Early preparation still results in panicking


Today I crashed my work laptop for the first time since I was given it. I was just experimenting with a fancy new thing in Excel, where it will plot things onto maps for you, when it grumbled and died. It went down so hard that the blue screen of death was itself broken, a scraggy mess of pixels across the screen. Thankfully, as all my work was in Google Docs (apart from the Excel experiment) I didn’t lose anything, but it made me sad that even now, modern laptops can still go wrong quite unpredictably.

Quite predictably, I went to the track tonight, for another threshold session.

Tonight was 15/10/5: with a three minute rest after the first set, and a two minute rest after the second.

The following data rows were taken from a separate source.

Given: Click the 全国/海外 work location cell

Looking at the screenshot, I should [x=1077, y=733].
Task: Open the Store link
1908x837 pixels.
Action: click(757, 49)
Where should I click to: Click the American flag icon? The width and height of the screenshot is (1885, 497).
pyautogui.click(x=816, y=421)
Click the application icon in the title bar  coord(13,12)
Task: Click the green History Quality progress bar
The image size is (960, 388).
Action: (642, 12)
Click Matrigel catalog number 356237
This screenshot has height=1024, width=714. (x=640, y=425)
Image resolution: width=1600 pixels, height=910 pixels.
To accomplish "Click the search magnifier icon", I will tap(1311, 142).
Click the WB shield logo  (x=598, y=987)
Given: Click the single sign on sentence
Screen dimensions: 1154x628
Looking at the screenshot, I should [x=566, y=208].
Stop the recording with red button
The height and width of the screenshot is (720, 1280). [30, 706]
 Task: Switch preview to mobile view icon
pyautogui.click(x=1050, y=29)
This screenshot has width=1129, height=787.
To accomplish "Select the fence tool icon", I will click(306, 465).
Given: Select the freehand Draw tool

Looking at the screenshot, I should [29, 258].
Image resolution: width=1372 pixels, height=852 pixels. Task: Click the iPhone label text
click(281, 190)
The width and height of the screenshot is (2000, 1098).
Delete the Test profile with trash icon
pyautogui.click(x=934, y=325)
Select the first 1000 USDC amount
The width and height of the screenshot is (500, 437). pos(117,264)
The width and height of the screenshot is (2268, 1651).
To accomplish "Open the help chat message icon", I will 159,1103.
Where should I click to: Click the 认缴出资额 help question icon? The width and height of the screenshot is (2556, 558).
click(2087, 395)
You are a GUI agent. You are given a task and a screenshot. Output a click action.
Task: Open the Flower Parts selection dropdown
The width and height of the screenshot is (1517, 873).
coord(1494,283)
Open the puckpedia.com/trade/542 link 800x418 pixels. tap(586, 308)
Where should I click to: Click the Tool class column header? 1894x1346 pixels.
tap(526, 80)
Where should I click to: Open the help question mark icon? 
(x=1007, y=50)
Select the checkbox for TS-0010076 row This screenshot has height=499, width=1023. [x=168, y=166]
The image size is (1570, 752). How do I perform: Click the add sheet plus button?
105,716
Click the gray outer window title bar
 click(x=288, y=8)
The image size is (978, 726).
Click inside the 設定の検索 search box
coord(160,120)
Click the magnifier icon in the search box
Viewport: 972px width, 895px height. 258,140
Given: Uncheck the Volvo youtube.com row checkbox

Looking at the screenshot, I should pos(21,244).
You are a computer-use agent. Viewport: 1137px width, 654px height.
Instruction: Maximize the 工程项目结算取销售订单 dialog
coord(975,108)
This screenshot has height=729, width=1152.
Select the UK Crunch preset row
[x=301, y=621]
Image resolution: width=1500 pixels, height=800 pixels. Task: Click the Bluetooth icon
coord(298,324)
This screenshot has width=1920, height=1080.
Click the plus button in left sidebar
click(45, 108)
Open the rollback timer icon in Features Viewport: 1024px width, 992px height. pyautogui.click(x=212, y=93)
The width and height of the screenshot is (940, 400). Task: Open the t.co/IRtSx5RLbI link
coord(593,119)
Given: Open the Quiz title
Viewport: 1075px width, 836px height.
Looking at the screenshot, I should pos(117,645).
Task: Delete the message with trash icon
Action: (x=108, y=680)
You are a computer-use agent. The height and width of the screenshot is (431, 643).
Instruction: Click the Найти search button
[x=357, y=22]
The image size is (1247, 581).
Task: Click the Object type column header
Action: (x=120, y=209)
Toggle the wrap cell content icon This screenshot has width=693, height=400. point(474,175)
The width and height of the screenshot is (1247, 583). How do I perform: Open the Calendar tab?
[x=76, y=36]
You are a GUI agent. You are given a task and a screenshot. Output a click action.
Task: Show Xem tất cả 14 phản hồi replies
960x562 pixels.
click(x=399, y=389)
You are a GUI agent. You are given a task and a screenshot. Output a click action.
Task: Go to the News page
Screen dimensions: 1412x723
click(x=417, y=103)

I set off with the others at what I thought was a steady, sensible pace, doing 1:37s for a while, but it all went a bit wrong on the 10 minute segment, drifting up above 1:50. I seriously thought about packing it in, but that would have meant my graph wasn’t complete for this session, so I ground on to the bleak conclusion. After ten minutes, the others were all half a lap up on me. On the final five minutes, I was further off the pace: if it had been a bit longer, id probably have been lapped.

But still, done is done. I took a taxi back, put the laundry on (my shirt from Monday was emitting an unpleasant smell somewhere between rusty iron and a broken toilet, and I doubt that would have improved if I’d left it to fester until when we get back from New York), had a conference call, drank some water, wished I’d calculated how much food was needed in the house rather than have an empty fridge and a growling stomach after track, discovered my shaving lotions were all small enough to be allowed in carry-on, tried to turn off my computer only to find it had thirty minutes of updates to install, got a phone call from La Serpiente Aquatica Negra, left the flat, spent five minutes obsessive-compulsively checking I really had locked the front door, walked to the lift lobby, waited five minutes because one lift was out of action, one seemed to be refusing to move from the 6th floor and the other one had to serve 21 floors of residents, finally got downstairs, had to contend with all the taxis going on shift change rather than stop to pick anyone up, and finally got a cab, only to find the driver terribly worried about whether I knew which terminal I was going to.

But I’m here now and checked in, so really, how hard could it be?